**Assigned task**. The required output is the lines from the one with "Instruction: Open the" through the end of the data, repeated verbatim, with no pictures included.

Collected data:
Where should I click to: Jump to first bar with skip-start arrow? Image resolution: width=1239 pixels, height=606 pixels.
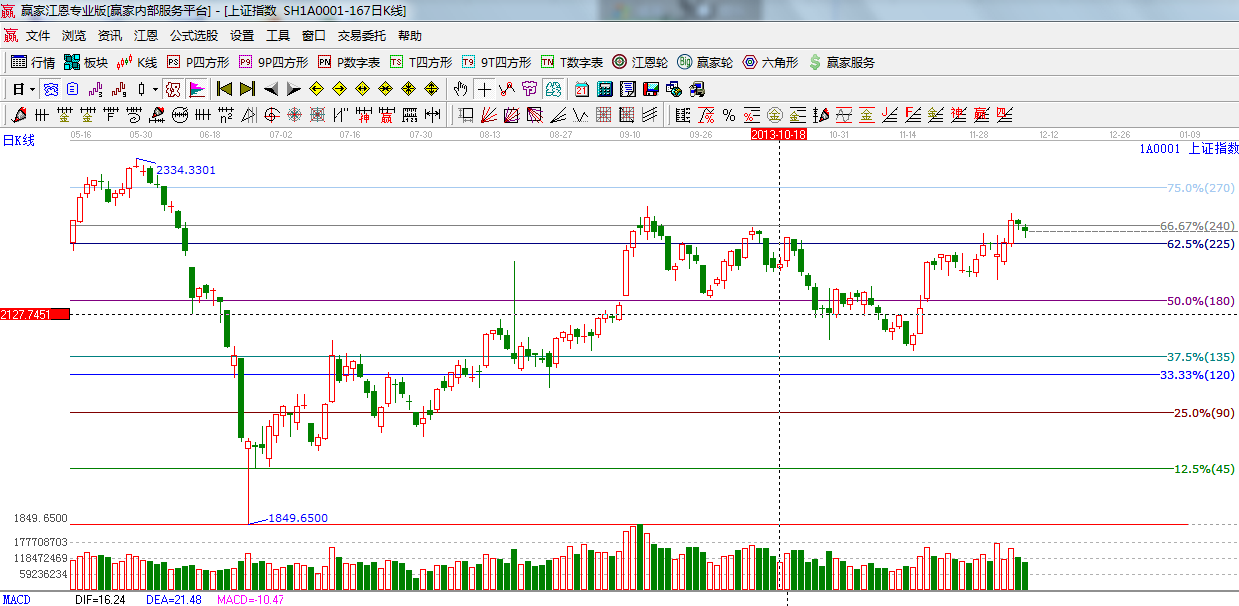point(224,89)
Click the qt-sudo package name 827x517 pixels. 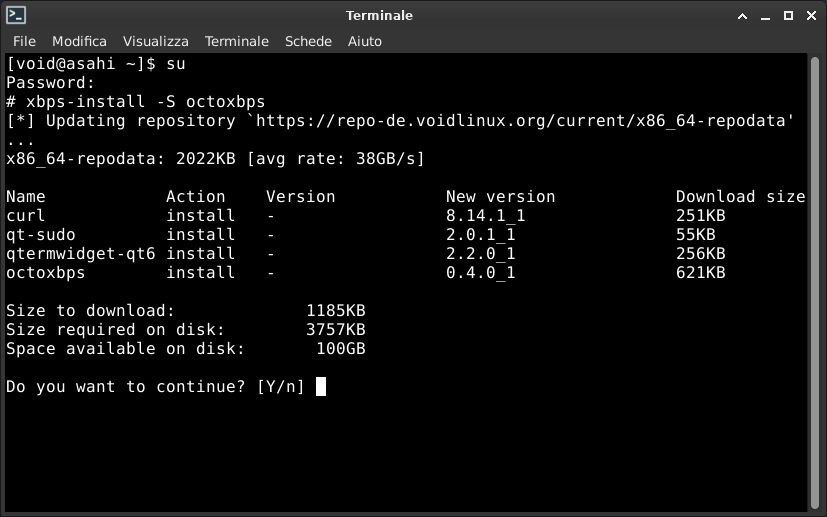point(41,235)
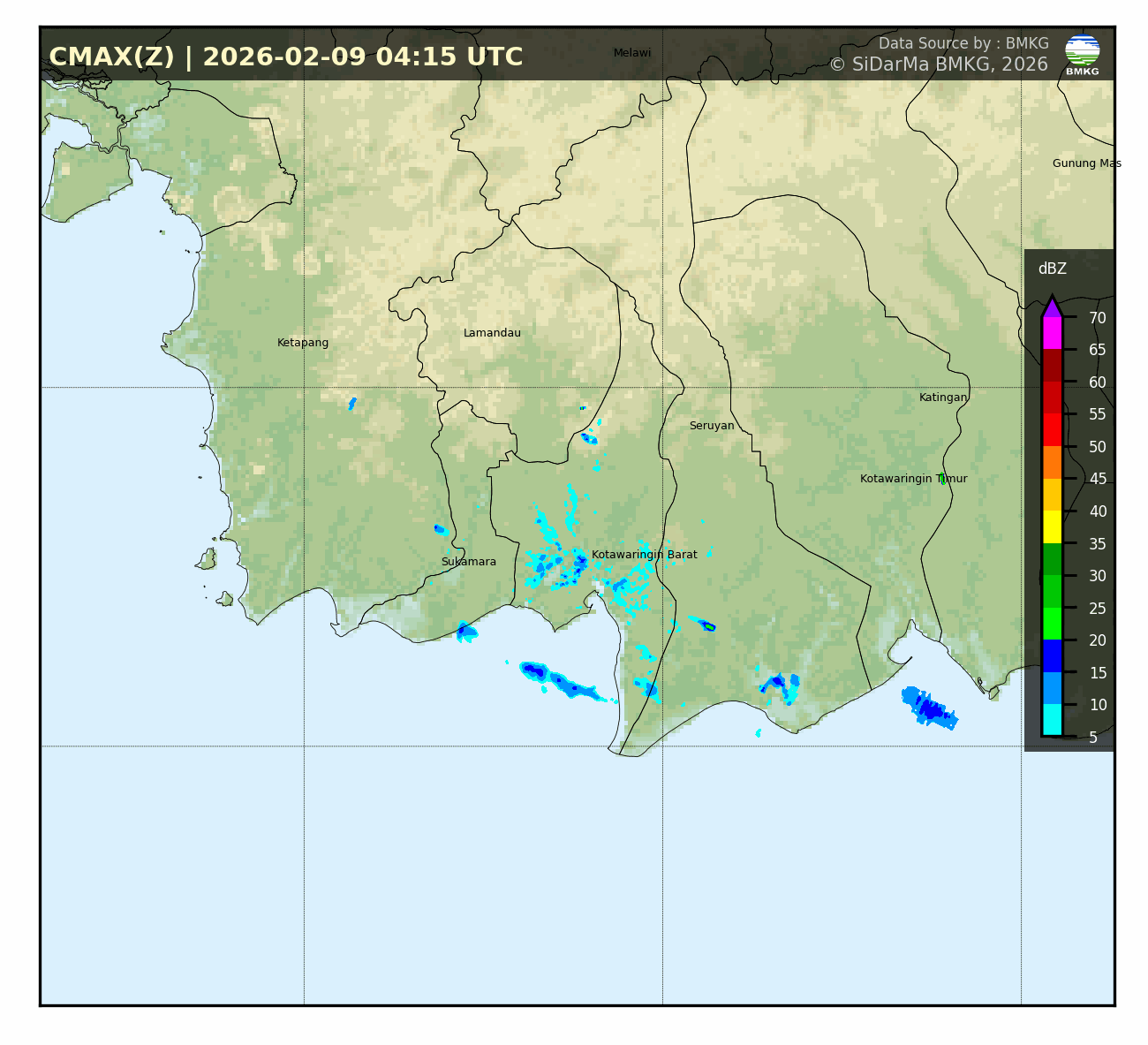Click the small blue echo east of Ketapang

(x=352, y=404)
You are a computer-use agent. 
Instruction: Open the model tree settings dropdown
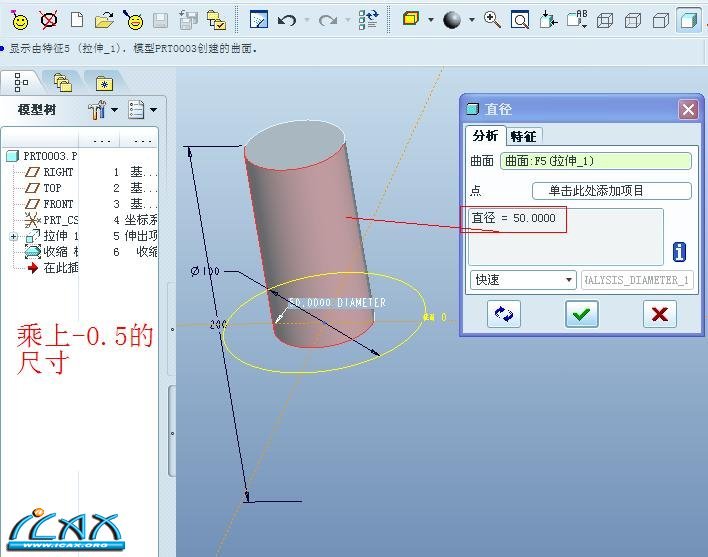coord(103,109)
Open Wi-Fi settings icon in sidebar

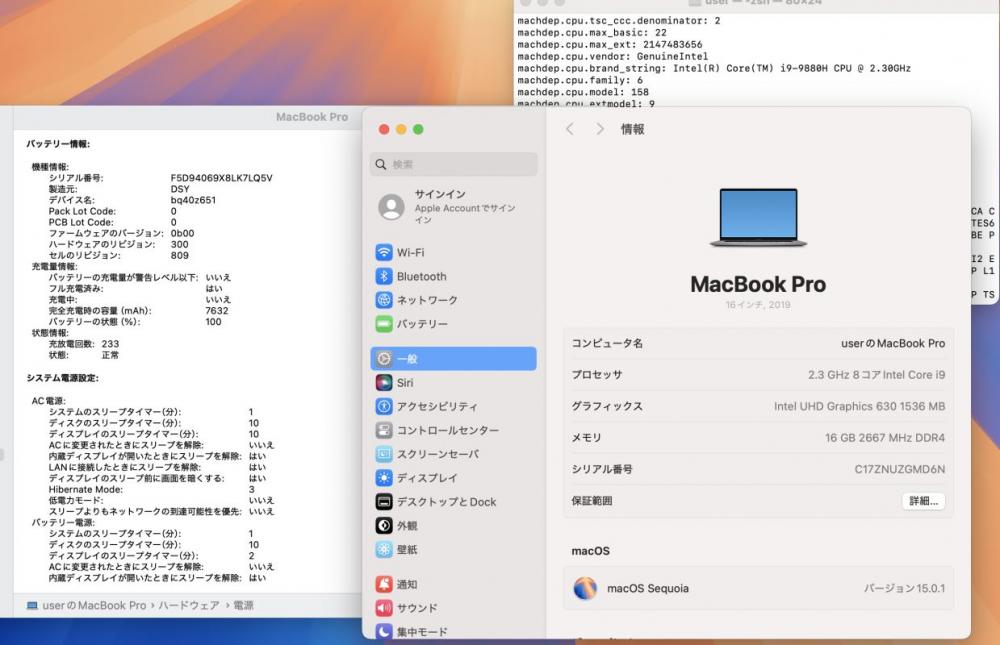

**Written solution**.
Instruction: Open the model tree settings dropdown
coord(103,109)
Open Wi-Fi settings icon in sidebar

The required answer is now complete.